The future public inquiry into COVID-19

7 May 2020

The devastation wrought by COVID-19 has led to profound questions about the UK government’s response to the pandemic.  Calls for a public inquiry are continuing to mount and are likely to prove difficult to resist.  This blog considers the framework for such inquiries, and the key issues likely to form the core of its terms of reference.


The UK now has highest COVID-19 death rate in Europe and an economic crisis unmatched in recent history. Against this haunting backdrop, calls for a statutory public inquiry into the country’s response are continuing to mount, including by Sir Bob Kerslake, the TUC, Amnesty International and Liberty.

The legal power to order a public inquiry rests with a government minister, who may convene one where there is “public concern” about a particular event or set of events. The presence of the word “may” (section 1 of the Inquiries Act 2005) signals that the minister’s power is discretionary, and that in theory he or she can reject the mounting voices of concern.

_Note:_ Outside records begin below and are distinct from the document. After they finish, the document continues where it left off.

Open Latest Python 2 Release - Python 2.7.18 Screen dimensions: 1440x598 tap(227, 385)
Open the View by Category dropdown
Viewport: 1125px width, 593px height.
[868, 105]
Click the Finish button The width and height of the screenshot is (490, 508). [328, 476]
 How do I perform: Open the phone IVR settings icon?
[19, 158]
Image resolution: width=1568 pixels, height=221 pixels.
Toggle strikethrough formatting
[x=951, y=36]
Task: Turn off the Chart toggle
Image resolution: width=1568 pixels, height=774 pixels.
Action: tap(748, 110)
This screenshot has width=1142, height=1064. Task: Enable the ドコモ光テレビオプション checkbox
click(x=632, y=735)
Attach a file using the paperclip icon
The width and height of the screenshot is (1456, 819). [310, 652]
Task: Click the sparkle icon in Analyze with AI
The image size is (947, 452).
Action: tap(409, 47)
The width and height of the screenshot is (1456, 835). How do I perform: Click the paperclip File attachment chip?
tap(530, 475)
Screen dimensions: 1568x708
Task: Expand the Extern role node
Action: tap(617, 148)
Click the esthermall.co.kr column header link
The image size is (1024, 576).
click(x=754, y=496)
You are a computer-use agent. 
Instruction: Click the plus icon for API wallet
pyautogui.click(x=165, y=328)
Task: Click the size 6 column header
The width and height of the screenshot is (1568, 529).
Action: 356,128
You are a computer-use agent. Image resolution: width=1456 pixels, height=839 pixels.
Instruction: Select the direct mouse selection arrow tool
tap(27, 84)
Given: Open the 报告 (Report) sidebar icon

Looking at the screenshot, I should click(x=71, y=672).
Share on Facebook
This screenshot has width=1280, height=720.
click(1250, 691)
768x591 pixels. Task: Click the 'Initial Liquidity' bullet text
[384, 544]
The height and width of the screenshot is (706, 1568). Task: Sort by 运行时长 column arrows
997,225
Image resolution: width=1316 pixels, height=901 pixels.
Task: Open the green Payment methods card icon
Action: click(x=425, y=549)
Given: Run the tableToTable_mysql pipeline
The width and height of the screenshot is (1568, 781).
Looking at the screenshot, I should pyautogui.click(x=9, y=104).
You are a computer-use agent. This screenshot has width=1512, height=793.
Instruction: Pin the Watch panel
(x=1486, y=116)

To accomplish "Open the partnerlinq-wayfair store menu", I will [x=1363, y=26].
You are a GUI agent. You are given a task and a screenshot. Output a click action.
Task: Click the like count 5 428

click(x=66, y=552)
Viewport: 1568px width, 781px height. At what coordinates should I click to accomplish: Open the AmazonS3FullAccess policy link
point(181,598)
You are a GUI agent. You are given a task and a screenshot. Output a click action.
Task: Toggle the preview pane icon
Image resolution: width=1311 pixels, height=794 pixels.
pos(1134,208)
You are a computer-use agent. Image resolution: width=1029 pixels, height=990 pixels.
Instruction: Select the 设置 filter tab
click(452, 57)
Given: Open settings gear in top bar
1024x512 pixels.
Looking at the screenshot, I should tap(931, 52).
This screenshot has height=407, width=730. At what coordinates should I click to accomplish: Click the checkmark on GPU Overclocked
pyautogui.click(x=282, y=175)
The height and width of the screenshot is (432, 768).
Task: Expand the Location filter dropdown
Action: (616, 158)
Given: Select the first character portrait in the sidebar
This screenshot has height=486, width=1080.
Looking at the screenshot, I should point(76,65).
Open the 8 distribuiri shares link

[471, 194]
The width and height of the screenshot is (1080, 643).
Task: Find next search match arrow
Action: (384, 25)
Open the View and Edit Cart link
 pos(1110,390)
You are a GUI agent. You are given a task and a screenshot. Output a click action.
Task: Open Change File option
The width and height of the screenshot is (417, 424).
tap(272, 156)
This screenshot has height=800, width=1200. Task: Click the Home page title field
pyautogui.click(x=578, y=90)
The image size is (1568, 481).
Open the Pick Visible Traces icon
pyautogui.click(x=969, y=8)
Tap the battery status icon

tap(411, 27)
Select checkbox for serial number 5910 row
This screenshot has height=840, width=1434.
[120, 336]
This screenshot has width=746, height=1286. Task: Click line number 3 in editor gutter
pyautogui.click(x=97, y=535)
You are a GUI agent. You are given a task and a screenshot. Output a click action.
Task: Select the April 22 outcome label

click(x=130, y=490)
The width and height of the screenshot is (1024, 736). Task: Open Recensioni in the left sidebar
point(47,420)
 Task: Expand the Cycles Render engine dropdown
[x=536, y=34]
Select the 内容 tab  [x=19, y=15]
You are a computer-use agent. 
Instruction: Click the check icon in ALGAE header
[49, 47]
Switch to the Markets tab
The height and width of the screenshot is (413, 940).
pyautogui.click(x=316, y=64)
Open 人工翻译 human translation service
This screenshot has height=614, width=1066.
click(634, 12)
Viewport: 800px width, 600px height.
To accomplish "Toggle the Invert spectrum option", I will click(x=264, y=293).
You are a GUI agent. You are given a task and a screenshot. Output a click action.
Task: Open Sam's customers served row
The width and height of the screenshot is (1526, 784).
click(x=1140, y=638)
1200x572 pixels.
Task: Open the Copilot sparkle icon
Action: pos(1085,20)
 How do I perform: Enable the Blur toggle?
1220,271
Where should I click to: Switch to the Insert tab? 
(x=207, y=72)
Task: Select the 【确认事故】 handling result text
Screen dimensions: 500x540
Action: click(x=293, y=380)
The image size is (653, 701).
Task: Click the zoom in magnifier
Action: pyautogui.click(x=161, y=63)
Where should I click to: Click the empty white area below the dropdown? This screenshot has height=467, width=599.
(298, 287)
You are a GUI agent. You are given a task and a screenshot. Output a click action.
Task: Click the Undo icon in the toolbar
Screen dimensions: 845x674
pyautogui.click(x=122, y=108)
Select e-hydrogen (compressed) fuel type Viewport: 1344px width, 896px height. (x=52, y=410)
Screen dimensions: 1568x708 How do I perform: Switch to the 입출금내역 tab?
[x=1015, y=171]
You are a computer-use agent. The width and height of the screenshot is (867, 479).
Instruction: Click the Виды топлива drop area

That important element of discretion makes it unlikely that any public inquiry will formally take place until the pandemic is over, although the intention to have an inquiry in due course could be announced at any point.  A public inquiry is a major investigation with special powers to compel and gather evidence, which is then evaluated during often lengthy public hearings. It will involve a very significant amount of work, which – if it were to be done now - might significantly distract ministers and civil servants from the more urgent task of tackling the pandemic.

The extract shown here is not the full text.